Source: Mia Levitin, Hacking the life hack, FT Weekend, 21/22 August 2021.

Do you believe in an afterlife?

‘I believe that energy can’t be destroyed, it can only be changed from one form to another.  There’s more to life than we can conceive of.’ The quote is from the singer and songwriter, Corinne Bailey Rae’s answer to the question: do you believe in an afterlife? [see Inventory in the FT Magazine, October 26/27 2019].  However, the first part of her answer is the first law of thermodynamics while the second part resonates with Erwin Schrödinger’s view on life and consciousness [see ‘Digital hive mind‘ on November 30th, 2016]. The garden writer and broadcaster, Monty Don gave a similar answer to the same question: ‘Absolutely.  I believe that the energy lives on and is connected to place.  I do have this idea of re-joining all of my past dogs and family on a summer’s day, like a Stanley Spencer painting.’ [see Inventory in the FT Magazine, January 18/19 2020].  The boundary between energy and mass is blurry because matter is constructed from atoms and atoms from sub-atomic particles, such as electrons that can behave as particles or waves of energy [see ‘More uncertainty about matter and energy‘ on August 3rd 2016].  Hence, the concept that after death our body reverts to a cloud of energy as the complex molecules of our anatomy are broken down into elemental particles is completely consistent with modern physics.  However, I suspect Rae and Don were going further and suggesting that our consciousness lives on in some form. Perhaps through some kind of unified mind that Schrödinger thought might exist as a consequence of our individual minds networking together to create emergent behaviour.  Schrödinger found it utterly impossible to form an idea about how this might happen and it seems unlikely that an individual mind could ever do so; however, perhaps the more percipient amongst us occasionally gets a hint of the existence of something beyond our individual consciousness.
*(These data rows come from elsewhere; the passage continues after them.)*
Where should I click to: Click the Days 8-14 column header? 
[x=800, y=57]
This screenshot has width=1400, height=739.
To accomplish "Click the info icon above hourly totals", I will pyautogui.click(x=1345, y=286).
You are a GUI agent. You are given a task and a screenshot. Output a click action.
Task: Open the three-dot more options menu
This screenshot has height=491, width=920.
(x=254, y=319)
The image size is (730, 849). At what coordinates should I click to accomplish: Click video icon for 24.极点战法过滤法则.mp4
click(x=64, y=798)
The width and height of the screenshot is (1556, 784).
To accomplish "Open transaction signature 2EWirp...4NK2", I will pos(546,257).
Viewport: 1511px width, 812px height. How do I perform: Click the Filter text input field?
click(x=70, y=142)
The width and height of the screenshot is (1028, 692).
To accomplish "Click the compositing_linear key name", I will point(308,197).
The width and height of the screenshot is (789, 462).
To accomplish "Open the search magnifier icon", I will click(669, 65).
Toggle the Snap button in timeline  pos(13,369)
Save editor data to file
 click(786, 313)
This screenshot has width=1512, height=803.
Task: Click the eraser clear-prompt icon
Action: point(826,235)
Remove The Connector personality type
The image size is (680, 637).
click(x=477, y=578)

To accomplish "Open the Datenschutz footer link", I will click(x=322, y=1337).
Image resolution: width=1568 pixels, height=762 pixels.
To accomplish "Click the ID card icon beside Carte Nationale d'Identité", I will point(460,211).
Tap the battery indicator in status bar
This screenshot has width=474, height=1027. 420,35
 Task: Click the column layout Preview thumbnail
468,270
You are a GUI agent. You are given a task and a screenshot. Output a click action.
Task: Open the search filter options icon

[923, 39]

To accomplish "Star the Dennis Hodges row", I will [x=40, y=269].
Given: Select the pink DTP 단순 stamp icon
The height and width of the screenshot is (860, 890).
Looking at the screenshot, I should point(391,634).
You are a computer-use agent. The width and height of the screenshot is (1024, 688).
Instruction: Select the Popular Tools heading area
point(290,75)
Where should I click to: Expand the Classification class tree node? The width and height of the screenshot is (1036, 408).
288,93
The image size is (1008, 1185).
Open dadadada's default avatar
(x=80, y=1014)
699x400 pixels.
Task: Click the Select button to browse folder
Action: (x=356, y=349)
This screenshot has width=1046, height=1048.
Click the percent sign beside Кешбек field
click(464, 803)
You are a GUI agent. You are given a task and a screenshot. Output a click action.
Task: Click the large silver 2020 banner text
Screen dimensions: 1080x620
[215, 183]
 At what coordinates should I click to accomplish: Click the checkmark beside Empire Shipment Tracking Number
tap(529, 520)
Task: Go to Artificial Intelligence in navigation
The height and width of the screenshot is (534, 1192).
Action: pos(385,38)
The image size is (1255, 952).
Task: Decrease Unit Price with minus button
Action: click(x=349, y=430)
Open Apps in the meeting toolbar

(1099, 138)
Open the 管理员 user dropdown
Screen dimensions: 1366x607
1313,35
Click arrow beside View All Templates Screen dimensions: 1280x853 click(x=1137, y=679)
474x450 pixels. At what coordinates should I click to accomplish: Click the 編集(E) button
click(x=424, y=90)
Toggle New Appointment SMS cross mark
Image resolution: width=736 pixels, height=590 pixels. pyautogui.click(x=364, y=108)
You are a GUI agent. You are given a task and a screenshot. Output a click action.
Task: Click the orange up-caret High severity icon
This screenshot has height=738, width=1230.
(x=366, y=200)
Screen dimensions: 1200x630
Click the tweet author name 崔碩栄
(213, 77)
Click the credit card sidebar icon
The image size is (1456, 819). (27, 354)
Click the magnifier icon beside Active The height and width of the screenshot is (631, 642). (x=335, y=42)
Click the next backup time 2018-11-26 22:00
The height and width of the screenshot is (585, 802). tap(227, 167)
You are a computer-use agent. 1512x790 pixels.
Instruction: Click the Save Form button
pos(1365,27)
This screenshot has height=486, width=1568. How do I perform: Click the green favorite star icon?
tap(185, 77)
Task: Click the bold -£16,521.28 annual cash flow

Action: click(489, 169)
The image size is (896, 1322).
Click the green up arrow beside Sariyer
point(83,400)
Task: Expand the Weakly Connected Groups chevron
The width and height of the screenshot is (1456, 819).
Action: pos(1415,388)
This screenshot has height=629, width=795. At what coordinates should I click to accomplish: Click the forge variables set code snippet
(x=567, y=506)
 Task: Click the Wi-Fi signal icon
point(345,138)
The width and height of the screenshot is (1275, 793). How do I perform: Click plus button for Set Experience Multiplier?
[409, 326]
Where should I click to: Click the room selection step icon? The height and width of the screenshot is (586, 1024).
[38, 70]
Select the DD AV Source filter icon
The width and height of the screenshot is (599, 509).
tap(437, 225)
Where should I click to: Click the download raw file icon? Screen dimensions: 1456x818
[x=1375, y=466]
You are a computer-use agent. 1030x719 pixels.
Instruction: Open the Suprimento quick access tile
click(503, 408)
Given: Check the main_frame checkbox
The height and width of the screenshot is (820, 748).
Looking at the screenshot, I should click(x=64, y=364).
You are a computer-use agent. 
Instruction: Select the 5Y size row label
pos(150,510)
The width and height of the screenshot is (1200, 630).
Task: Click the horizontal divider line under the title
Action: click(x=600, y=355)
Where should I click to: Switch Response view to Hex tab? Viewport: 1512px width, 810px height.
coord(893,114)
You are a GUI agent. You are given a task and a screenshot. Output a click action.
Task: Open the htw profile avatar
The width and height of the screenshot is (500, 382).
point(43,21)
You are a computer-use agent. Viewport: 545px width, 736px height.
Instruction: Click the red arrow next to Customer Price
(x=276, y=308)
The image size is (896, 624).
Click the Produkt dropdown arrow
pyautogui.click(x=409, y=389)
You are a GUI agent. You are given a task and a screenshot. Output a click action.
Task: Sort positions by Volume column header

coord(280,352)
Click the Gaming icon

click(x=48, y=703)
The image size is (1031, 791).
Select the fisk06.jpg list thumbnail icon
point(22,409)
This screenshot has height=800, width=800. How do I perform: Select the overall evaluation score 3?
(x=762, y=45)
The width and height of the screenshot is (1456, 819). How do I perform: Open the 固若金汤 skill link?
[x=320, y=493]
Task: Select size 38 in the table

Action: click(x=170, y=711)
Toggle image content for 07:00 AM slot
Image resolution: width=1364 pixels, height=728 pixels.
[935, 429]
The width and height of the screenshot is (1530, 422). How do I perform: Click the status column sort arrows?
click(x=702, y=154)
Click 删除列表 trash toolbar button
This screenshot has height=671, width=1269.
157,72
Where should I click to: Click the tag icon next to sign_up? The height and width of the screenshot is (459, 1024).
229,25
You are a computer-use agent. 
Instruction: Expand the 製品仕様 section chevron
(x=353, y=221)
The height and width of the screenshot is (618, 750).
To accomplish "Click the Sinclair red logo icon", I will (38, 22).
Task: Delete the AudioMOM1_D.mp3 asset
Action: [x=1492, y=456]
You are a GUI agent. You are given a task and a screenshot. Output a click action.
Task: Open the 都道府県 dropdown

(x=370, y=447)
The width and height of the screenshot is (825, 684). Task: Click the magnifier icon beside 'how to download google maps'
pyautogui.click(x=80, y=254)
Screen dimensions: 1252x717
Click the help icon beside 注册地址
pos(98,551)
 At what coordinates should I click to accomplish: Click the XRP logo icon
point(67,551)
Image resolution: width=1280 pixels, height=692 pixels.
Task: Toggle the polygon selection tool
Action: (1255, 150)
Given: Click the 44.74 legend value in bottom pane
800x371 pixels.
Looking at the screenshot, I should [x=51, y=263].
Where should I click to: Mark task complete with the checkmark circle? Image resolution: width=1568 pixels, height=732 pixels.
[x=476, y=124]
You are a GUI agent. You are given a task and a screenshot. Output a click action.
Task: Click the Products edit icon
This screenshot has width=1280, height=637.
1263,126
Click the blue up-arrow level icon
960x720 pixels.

Reference: Erwin Schrodinger, What is life? with Mind and Matter and Autobiographical Sketches, Cambridge University Press, 1992.

Image: ‘Sunflower and dog worship’ by Stanley Spencer, 1937 @ https://www.bbc.co.uk/news/entertainment-arts-13789029

Eternal non-existence

I was on holiday last week in the Lake District.  The weather was beautiful all week and we spent every day walking the hills around the Duddon Valley before sampling a different real ale each evening in the Manor Arms in Broughton-in-Furness.  I also found time to read a small pile of books in which a recurring theme seemed to be death, perhaps because I was sensitised to it by the most substantial book on the pile: ‘All that remains: a life in death‘ by Sue Black, who is a leading professor of anatomy and forensic anthropology. In her brilliant memoir, she identifies three stages: dying, death and being dead.  She worries most about the first stage, dying, which in common with most people, she would like to skip through as quickly as possible.  However, she is intrigued by the threshold that separates dying from being dead and would like to experience it when the time comes; although that sounds like professional curiosity to me and I would be happy to skip through that too.  As she points out, those fears that we might have about the third stage, being dead, depend on our belief in what happens to us after death.  Not many people write books at the age 99, so I was curious to read a collection of essays by Diana Athill who was born in 1917 and published ‘Alive, Alive Oh!‘ in 2016.  The final essay is entitled ‘Dead right’ and is about her recollection of a contribution to a discussion on a television programme about death made by the photographer, Rankin.  The contributor said ‘that not existing for thousands and thousands of years before his birth had never worried him for a moment, so why should going back into non-existence at his death cause him dismay?’.